Configure a default Algo user (for non-ASMS users)

Note: By defining a default Algo user, you are enabling non- ASMS users to access Algo.

Algo uses ASMS permissions in the Algo session. For non-ASMS users, you can create a default Algo user and give it the permissions you want.

Any user who chats with Algo, if they are not recognized by ASMS, will receive the permissions of the default user.

Do the following:

  1. When prompted to configure a default Algo user, enter Y:

    Would you like to configure a default Algo user? [Y/n]: y

  2. Enter the default Algo user username and password:

    Note : The password is internal (for connection with ASMS). Users of Algo won't need to know it.

    Default Algo user []:

    Default Algo password []:

  1. Define the user in ASMS and assign it the permissions you want. See Manage users and roles in AFA.

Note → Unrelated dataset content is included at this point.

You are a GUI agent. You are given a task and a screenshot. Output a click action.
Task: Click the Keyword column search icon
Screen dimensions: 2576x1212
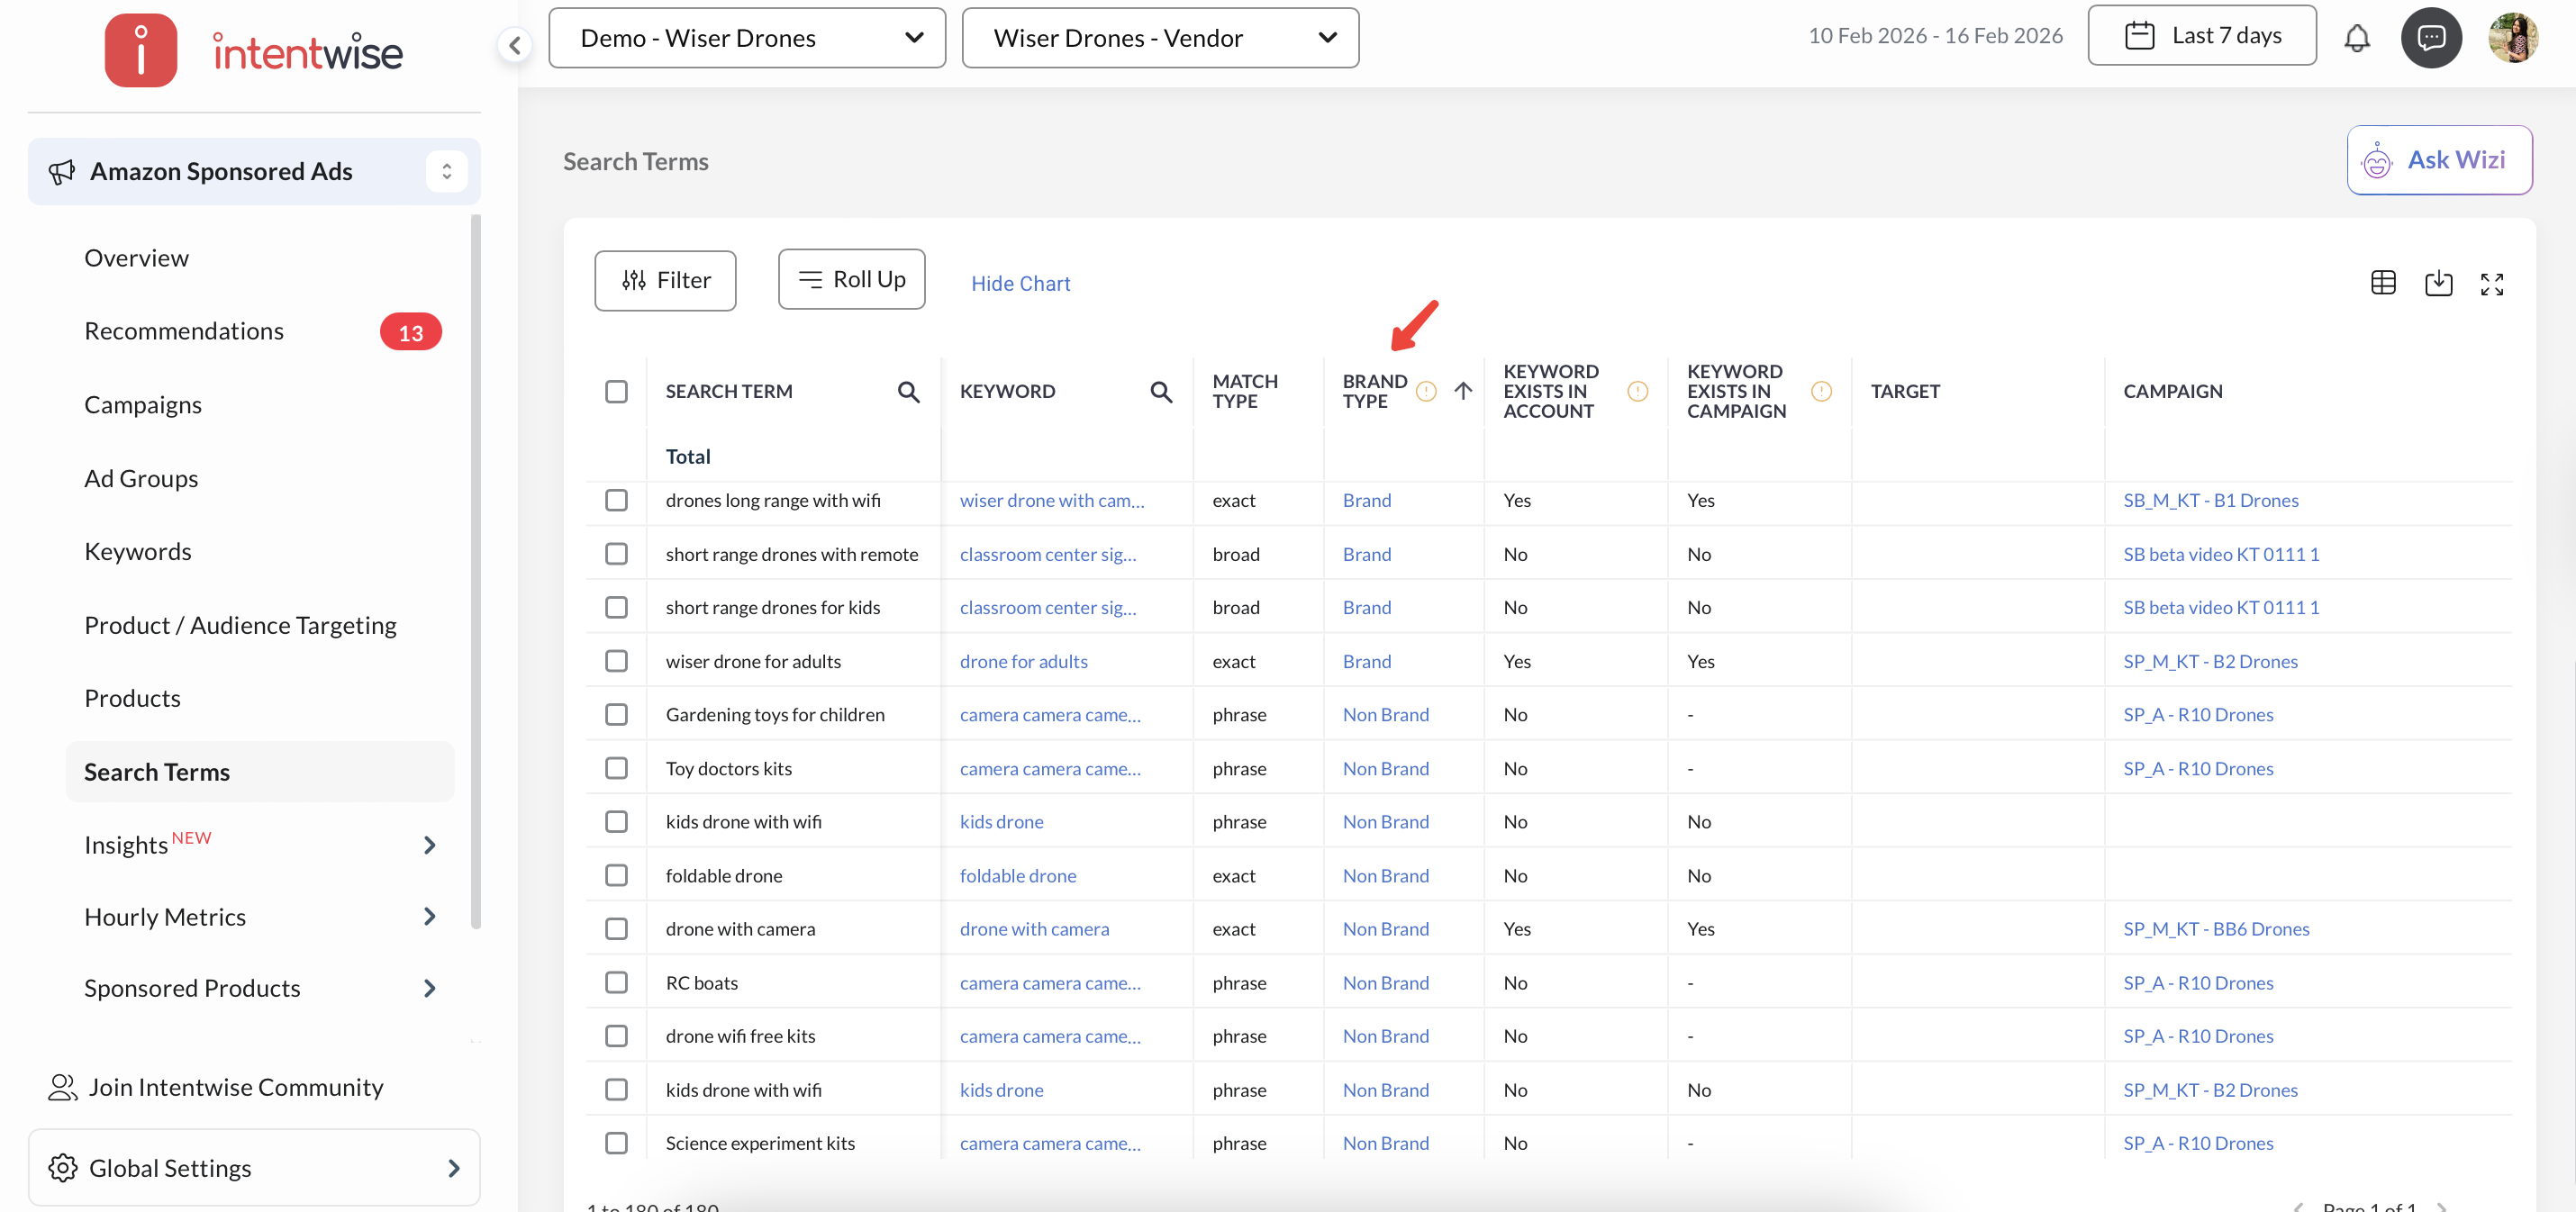point(1160,392)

Change Algo's default language

Note: Even though the default language is set to a specific language, Algo will still understand other languages as well.

Do the following:

  1. Connect to the ASMS Administration interface (algosec_conf). For details, see Connect to and Utilize the Administration Interface.
  2. In the administration interface main menu, run option 14 - Product and cloud configuration.
  3. Run option 4 - Algo configuration.
  4. Choose the chat platform you want to set the language for.

  5. When prompted, enter the default_language (supported options are "en" (english ), "de" (german), "fr" (french) , "pt" (portuguese)).

Algo Logs and configuration files

Algo log files are created in /data/ms-algobot/logs.

A set of log and configuration files are saved for each chat platform, with the platform name, for example slack, as part of the filename.

Each set includes the following files:

algobot-<platform>.conf The configuration data generated as part of the installation and configuration process.
algobot-<platform>.log

General logs, commands, and errors. If you need to contact AlgoSec support in reference to Algo, support may request this file.
utilization-<platform>.log A synthesized, clear log of the commands used in Algo for analytics purposes.